Energy Transfer (NYSE:ET) ended 2019 on a high note as its earnings came in above the top end of its already upwardly revised forecast range. That high-end result came despite the growing presence of some headwinds across several of its business segments.

Those issues, unfortunately, will continue affecting the company in the coming year, which was evident in its rather lackluster guidance.

Drilling down into Energy Transfer's fourth-quarter results

Metric

Q4 2019

Q4 2018

Change

Adjusted EBITDA

$2.807 billion

$2.669 billion

5.2%

Distributable cash flow (DCF)

$1.546 billion

$1.516 billion

2%

DCF per unit

$0.57

$0.58

-1.7%

Distribution coverage ratio

1.88 times

1.90 times

-1.1%

Data source: Energy Transfer. 

Energy Transfer grew its adjusted EBITDA by 5% versus the year-ago period during the fourth quarter, pushing its full-year total to $11.2 billion. That was nearly 18% higher than 2018's level and above the company's upwardly revised $11 billion to $11.1 billion guidance range. DCF, meanwhile, rose 2%, pushing the full-year total to $6.3 billion, up more than 17% year over year. That was enough cash to cover the MLP's massive 9.6%-yielding payout by an ultra-comfortable 1.96 times.

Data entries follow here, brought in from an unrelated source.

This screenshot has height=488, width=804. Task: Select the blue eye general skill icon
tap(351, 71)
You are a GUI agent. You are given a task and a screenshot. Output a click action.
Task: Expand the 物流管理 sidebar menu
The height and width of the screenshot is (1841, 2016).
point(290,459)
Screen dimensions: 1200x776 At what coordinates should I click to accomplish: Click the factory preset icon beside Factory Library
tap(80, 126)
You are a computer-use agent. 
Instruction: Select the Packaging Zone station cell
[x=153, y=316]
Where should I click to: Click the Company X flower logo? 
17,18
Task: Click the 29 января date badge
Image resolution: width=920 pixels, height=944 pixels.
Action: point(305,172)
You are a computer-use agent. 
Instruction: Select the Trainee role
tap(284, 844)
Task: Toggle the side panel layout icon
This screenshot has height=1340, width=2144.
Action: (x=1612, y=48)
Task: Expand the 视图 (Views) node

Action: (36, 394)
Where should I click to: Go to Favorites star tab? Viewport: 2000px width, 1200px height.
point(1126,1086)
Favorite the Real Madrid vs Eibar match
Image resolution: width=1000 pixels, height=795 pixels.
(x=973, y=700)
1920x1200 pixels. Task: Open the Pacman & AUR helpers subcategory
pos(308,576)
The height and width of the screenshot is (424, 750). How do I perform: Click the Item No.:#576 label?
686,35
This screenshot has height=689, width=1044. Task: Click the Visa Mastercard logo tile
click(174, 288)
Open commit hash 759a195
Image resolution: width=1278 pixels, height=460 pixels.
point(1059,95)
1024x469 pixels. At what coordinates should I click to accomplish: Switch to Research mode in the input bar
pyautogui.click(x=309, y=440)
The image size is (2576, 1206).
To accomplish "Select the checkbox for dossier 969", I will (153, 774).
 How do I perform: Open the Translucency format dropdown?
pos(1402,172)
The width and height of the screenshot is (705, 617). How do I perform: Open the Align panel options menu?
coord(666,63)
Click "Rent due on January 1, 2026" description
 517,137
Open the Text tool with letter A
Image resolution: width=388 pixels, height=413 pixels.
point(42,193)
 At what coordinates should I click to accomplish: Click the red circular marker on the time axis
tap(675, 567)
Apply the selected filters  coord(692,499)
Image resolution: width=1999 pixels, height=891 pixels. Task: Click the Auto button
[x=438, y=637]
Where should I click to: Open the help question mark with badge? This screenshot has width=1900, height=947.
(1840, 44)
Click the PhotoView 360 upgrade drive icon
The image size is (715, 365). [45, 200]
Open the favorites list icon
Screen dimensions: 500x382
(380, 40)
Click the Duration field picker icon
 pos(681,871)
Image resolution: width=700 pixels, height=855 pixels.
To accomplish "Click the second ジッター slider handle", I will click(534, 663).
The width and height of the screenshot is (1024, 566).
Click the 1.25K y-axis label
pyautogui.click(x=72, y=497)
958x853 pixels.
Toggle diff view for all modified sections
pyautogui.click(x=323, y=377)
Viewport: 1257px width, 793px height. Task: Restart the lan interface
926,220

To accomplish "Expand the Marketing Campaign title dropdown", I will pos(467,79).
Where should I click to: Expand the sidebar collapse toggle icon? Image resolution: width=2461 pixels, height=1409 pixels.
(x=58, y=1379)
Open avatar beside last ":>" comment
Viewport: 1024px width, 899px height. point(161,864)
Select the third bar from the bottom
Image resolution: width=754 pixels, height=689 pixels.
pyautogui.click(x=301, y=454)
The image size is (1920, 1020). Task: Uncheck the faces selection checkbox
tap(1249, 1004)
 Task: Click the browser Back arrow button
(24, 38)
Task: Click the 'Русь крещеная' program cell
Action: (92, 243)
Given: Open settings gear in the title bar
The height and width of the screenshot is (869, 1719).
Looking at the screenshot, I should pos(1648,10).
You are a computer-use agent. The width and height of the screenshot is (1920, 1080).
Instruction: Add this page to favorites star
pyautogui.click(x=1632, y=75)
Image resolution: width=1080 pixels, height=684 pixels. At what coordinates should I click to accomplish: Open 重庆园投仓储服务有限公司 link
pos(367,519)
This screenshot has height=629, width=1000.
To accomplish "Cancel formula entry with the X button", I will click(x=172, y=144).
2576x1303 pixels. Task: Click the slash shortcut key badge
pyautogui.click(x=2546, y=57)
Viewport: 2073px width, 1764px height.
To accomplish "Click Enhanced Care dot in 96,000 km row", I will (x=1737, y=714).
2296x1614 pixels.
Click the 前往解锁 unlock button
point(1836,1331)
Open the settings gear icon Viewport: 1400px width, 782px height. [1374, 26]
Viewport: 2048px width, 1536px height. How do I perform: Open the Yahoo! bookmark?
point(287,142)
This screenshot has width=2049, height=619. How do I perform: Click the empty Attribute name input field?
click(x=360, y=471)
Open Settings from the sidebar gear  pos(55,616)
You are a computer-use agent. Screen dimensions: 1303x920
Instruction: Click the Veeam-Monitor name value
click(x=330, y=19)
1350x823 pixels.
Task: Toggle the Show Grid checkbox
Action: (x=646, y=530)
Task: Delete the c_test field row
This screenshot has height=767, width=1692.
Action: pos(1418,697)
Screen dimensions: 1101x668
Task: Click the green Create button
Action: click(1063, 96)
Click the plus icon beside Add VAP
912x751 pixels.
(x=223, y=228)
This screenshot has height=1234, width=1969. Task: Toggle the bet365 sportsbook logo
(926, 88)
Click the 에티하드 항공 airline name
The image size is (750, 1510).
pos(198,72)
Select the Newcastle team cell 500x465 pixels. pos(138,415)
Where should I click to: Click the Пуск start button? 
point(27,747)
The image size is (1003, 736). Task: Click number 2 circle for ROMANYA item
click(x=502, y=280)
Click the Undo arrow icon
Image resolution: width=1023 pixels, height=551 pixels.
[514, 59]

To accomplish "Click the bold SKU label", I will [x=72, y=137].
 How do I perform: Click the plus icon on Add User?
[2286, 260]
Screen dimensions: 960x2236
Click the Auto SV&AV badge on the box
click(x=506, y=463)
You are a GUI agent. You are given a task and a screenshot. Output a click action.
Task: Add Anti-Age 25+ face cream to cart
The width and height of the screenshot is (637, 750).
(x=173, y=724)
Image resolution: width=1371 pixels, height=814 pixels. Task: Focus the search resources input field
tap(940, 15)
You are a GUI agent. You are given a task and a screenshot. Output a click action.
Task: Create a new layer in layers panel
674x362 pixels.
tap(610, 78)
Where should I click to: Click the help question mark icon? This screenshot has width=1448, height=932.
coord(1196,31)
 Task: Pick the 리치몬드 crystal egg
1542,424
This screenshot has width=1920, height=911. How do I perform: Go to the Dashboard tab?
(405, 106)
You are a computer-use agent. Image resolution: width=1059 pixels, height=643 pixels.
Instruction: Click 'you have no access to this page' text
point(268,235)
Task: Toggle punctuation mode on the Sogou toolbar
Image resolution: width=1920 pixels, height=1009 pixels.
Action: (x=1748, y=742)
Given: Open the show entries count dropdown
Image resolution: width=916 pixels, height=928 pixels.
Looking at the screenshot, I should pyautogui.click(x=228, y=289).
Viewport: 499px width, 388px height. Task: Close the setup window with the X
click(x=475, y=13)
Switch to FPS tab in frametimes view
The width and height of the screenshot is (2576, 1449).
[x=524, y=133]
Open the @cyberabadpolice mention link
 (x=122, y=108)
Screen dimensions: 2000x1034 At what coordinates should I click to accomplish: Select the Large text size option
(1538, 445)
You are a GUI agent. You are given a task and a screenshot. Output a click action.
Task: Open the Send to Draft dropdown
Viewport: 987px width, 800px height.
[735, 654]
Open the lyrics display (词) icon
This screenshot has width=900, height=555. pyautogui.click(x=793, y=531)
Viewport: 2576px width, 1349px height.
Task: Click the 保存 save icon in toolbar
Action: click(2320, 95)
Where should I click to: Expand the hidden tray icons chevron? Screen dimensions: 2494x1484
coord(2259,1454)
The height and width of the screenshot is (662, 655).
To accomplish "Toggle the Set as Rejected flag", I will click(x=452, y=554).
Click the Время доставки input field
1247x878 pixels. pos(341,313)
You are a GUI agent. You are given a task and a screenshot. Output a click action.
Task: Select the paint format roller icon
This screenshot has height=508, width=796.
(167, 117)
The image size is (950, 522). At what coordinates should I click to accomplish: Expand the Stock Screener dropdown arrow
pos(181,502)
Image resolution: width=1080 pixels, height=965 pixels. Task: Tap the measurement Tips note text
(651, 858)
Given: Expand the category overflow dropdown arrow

Fueling the company's fourth-quarter growth were its two-liquids focused segments:

Energy Transfer's earnings by segment during the fourth-quarter of 2019 and 2018.

Data source: Energy Transfer. Chart by the author.

Earnings in the NGL and refined products segment surged more than 30% year over year during the fourth quarter. Fueling that growth were higher volumes on several of its legacy systems and the completion of three major expansion projects, including the Mariner East 2 pipeline, which started up at the very end of 2018.  

Crude oil transportation and services earnings rose 12% from last year's fourth quarter. The main driver was a favorable inventory valuation adjustment.

The earnings growth in those two segments more than offset weaker results across the rest of Energy Transfer's business units.

Earnings in the MLP's intrastate segment slumped nearly 28% due to lower realized natural gas sales and lower realized gains from pipeline optimization activity. Interstate segment earnings, meanwhile, fell almost 10%, due mainly to higher costs. Meanwhile, the profit contribution from its investment in Sunoco (NYSE:SUN) fell about 7% due to lower margins at the fuel distribution company.

A row of pipelines with the sun rising behind them

Image source: Getty Images.

A look at what's ahead for Energy Transfer

Energy Transfer expects to generate between $11 billion and $11.4 billion of adjusted EBITDA this year, which would be roughly flat with last year's level at the midpoint. That's despite the fact that the company closed its acquisition of SemGroup in December and completed several expansion projects last year, with more on deck to start up in 2020. The main issue is that many of the company's commodity price and market-sensitive businesses, which benefited from healthy market conditions in 2019, are starting to face some headwinds that will weigh on results this year. On top of that, it has several legacy contracts expiring that will likely renew at lower rates.

The energy company expects to invest another $3.9 billion to $4.1 billion on expanding its energy infrastructure footprint this year. While that's a bit below last year's level of $4.3 billion, it's slightly higher than its initial capital spending forecast of $3.6 billion to $3.8 billion due to the acquisition of SemGroup, which will add $300 million in capital projects.  

However, the company anticipates that capital spending will decline considerably after this year, with it expecting an annual run-rate in the $2 billion to $2.5 billion range. That's in part because it's raising its return criteria for new expansion projects. It already has $1.8 billion of approved projects in its backlog beyond this year, which is a $300 million increase from the end of last quarter.

With Energy Transfer producing more than $3 billion of annual free cash flow after paying its distribution, it's on track to generate enough cash in 2021 to also cover capital spending with room to spare. As such, it could be in the position to increase its distribution or repurchase some of its deeply discounted units.  

Well positioned for what's ahead

Energy Transfer ended 2019 on a high note by producing guidance-beating results. Unfortunately, some notable headwinds appear as if they'll prevent it from growing this year. However, that won't have too much of an impact on the company since it generates a lot of cash, giving it the funds to cover its big-time distribution as well as the bulk of its expansion-related spending. Because of that, and the projection that capital spending will fall next year, its monster payout is on rock-solid ground.